§ DOCUMENT PASSAGE

Organisms incorporate stable isotopes from their growth environment into their biological molecules, thus stable isotope ratios can provide a link between an organism and its environmental origin. Stable isotope ratios have been used to trace origins of substances and organisms as diverse as cocaine, butterflies, and elephants. We tested whether they might also yield information about the culture environment of microorganisms.

The ¹⁸O and D values of precipitation are predictable based on topography, distance from an ocean, and climate, and maps based on measured values have been assembled. Although not unique for every geographic region, the ¹⁸O and D values nevertheless constitute a geographic signature for a given region that can often be used to distinguish waters from two such regions. Local tap water is usually isotopically similar to surface water. We hypothesized that the O and H stable isotope ratios of microorganisms might contain a potential geographic signature imparted through their culture water.

We grew Bacillus subtilis, a Gram-positive spore-forming soil bacterium, in liquid medium made with 4 isotopically distinct waters. We harvested both vegetative cells and spores and measured their O and H stable isotope ratios. The graph to the left shows the relationship between the ¹⁸O value of the microbes and their culture water. Each point represents the average of a minimum of three independent trials. The slope of 0.74 in the spore relationship indicates that the spores obtained about 70% of their oxygen atoms from the culture water

The relationships between the D values of spores or cells and culture water were also linear. Each point again represents the average of at least three independent trials. Spores obtained about 30% of their H atoms from water.

§ TASKS TO CARRY OUT
**a.** In the stable isotope text, why can stable isotope ratios link an organism to its environmental origin? Answer in one to three sentences.
**b.** List every factor that the stable isotope text says can be used to predict the ¹⁸O and D values of precipitation.

§ INFORMATION SUPPLIED
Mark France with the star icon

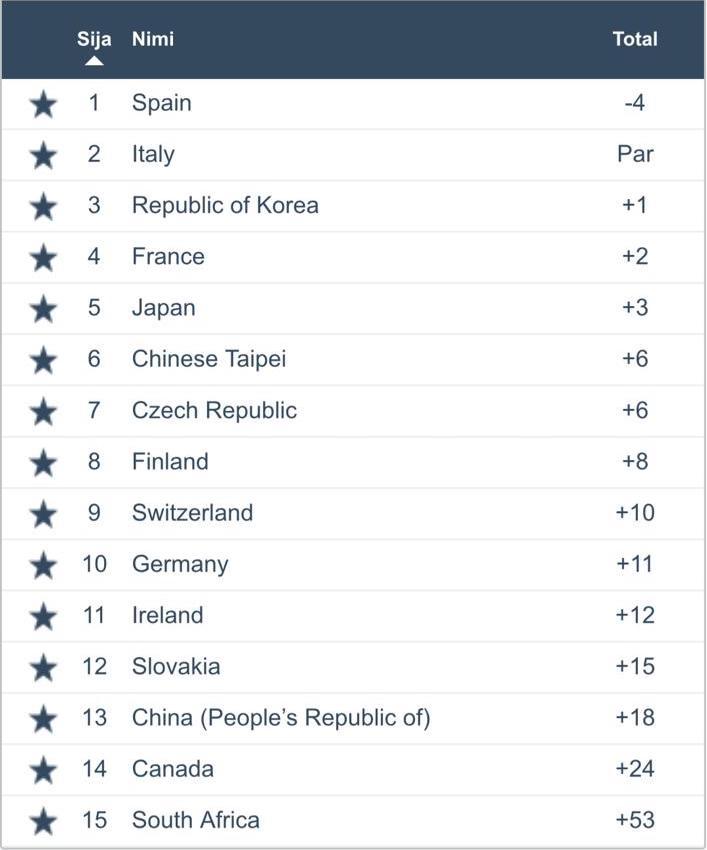(43, 257)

§ TASK-BY-TASK ANSWERS
**a.** Organisms take up stable isotopes from their growth environment and build them into their biological molecules. Because of this, their stable isotope ratios reflect the environment where they grew.

**b.**
- Topography
- Distance from an ocean
- Climate